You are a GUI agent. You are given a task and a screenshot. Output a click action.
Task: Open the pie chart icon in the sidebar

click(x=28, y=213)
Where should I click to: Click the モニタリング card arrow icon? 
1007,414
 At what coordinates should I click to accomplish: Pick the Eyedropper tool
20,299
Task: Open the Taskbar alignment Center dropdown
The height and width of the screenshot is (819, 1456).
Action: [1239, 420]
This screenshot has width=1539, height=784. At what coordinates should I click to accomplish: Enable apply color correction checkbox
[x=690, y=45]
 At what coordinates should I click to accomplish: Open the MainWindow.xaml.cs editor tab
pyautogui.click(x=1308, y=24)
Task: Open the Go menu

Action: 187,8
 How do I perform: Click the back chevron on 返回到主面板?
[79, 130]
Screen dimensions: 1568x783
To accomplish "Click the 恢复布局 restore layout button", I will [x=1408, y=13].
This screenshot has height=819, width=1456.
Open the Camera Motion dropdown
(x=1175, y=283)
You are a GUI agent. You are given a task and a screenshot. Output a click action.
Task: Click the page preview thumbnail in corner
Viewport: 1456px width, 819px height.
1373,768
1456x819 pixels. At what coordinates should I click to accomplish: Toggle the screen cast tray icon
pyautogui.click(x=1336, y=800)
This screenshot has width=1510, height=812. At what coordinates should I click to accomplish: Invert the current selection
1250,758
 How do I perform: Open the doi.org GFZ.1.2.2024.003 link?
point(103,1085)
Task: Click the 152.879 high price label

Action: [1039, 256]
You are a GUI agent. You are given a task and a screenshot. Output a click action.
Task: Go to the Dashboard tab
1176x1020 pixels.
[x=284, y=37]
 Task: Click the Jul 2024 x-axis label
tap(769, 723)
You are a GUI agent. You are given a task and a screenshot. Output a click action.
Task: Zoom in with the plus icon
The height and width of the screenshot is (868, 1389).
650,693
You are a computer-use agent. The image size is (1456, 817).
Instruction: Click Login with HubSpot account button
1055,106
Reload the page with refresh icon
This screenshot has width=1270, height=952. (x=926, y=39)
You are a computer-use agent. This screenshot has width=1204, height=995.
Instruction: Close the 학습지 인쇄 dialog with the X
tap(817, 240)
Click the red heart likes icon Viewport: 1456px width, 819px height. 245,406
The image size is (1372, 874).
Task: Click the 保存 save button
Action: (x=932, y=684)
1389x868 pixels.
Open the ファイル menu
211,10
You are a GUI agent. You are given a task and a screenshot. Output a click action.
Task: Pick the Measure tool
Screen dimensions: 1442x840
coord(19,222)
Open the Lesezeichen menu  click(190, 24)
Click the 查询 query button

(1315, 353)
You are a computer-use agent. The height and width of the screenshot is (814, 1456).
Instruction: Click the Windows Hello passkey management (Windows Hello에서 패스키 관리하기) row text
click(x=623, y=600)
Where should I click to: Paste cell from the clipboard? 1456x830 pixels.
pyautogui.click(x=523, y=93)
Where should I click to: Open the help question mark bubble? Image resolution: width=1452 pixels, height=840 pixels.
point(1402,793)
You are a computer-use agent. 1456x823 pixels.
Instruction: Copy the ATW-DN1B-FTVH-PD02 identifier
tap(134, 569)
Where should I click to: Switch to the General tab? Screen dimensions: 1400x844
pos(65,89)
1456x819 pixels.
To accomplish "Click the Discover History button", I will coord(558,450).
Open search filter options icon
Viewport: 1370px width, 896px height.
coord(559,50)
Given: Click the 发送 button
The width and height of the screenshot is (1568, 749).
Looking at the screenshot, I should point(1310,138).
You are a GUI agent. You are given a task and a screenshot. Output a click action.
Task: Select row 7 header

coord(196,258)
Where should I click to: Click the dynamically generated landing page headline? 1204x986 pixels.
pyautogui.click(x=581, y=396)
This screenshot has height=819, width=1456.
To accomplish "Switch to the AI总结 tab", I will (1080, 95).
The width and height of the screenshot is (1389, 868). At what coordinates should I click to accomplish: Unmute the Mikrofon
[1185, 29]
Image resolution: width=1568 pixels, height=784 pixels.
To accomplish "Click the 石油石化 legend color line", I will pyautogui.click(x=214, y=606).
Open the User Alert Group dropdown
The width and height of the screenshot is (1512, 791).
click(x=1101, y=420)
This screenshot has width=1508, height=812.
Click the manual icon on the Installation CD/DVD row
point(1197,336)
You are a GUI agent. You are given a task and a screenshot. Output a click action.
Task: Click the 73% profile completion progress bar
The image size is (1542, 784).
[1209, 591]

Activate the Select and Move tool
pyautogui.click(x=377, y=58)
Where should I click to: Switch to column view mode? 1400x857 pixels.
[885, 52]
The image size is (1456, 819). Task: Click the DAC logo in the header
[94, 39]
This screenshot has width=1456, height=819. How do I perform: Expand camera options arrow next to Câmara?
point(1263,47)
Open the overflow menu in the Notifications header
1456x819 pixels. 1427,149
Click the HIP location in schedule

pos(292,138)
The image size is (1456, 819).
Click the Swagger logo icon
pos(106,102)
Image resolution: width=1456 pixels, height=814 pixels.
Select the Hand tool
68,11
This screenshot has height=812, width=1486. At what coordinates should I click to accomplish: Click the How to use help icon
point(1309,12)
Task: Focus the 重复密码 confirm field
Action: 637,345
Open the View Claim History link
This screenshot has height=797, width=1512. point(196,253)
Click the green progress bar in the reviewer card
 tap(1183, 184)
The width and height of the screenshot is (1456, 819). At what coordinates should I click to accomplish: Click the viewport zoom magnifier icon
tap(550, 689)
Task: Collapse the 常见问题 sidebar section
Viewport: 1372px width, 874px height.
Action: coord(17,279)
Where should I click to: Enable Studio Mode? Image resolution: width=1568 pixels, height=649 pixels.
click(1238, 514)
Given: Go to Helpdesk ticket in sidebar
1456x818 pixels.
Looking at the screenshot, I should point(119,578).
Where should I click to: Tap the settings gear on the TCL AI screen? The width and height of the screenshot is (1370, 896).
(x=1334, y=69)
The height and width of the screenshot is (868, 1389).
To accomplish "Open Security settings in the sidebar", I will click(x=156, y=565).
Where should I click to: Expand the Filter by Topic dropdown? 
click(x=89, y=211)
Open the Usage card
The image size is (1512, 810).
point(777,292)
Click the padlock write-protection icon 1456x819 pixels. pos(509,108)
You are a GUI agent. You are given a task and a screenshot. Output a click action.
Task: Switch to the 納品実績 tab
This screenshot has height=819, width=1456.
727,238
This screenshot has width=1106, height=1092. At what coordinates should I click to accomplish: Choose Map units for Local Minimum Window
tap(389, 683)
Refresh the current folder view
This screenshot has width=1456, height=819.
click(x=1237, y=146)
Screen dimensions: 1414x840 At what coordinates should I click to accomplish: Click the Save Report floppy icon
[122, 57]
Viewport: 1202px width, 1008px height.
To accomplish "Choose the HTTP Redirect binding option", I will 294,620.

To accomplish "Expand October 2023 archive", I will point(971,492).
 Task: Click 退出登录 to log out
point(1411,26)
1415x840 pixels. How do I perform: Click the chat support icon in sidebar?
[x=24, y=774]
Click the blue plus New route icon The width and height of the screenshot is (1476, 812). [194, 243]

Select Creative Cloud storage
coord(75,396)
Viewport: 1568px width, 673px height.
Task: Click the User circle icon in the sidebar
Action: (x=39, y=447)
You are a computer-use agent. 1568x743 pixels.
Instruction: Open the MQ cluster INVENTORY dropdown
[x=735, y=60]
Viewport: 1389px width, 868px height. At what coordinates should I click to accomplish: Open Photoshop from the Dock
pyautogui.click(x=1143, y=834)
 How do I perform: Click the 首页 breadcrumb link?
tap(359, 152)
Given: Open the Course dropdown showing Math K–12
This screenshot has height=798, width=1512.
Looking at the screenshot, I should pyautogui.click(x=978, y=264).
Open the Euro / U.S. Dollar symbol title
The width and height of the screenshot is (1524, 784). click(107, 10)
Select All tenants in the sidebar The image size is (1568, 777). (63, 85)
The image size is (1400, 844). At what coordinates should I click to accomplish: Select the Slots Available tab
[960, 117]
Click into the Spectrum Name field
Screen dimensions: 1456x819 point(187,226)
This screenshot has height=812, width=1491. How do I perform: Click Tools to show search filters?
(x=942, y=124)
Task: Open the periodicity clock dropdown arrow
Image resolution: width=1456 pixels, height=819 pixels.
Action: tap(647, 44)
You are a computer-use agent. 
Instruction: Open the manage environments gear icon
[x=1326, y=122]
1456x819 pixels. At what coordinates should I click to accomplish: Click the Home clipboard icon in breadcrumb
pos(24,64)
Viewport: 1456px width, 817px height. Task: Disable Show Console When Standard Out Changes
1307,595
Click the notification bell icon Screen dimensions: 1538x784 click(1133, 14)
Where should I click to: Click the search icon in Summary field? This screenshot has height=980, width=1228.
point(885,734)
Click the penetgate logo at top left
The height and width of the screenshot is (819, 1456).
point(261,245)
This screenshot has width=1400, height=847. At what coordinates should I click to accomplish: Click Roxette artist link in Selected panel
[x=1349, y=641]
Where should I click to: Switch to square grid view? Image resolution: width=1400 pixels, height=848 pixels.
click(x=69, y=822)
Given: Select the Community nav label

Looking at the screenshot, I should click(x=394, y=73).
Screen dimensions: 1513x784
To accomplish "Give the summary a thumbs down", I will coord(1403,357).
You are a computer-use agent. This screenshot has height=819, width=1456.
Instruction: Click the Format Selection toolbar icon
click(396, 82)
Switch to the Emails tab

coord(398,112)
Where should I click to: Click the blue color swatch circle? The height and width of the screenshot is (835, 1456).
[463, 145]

------------------------------

The expected answer is an exact copy of the lines above, beginning at the line with "Viewport: 1372px width, 874px height." and ending at the line with "Task: Switch to the 納品実績 tab", with both ends in.

Viewport: 1372px width, 874px height.
Action: coord(17,279)
Where should I click to: Enable Studio Mode? Image resolution: width=1568 pixels, height=649 pixels.
click(1238, 514)
Given: Go to Helpdesk ticket in sidebar
1456x818 pixels.
Looking at the screenshot, I should point(119,578).
Where should I click to: Tap the settings gear on the TCL AI screen? The width and height of the screenshot is (1370, 896).
(x=1334, y=69)
The height and width of the screenshot is (868, 1389).
To accomplish "Open Security settings in the sidebar", I will click(x=156, y=565).
Where should I click to: Expand the Filter by Topic dropdown? 
click(x=89, y=211)
Open the Usage card
The image size is (1512, 810).
point(777,292)
Click the padlock write-protection icon 1456x819 pixels. pos(509,108)
You are a GUI agent. You are given a task and a screenshot. Output a click action.
Task: Switch to the 納品実績 tab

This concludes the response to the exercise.